| Input material |
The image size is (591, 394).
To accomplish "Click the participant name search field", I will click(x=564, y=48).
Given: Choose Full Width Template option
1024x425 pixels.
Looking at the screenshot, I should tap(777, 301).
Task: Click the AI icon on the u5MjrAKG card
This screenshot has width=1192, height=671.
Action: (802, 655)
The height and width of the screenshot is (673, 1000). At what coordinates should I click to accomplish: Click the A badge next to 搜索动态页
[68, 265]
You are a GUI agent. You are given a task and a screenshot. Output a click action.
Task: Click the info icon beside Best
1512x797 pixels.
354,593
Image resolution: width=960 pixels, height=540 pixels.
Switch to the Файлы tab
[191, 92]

--

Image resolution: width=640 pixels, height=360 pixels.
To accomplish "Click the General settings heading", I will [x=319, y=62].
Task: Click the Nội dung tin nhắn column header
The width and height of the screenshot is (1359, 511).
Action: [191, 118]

| Work required |
An exact copy of the lines above between the line holding "The image size is (591, 394)." and the line holding "Task: Click the info icon beside Best", inclusive, is the whole answer.

| Expected output |
The image size is (591, 394).
To accomplish "Click the participant name search field", I will click(x=564, y=48).
Given: Choose Full Width Template option
1024x425 pixels.
Looking at the screenshot, I should tap(777, 301).
Task: Click the AI icon on the u5MjrAKG card
This screenshot has width=1192, height=671.
Action: (802, 655)
The height and width of the screenshot is (673, 1000). At what coordinates should I click to accomplish: Click the A badge next to 搜索动态页
[68, 265]
You are a GUI agent. You are given a task and a screenshot. Output a click action.
Task: Click the info icon beside Best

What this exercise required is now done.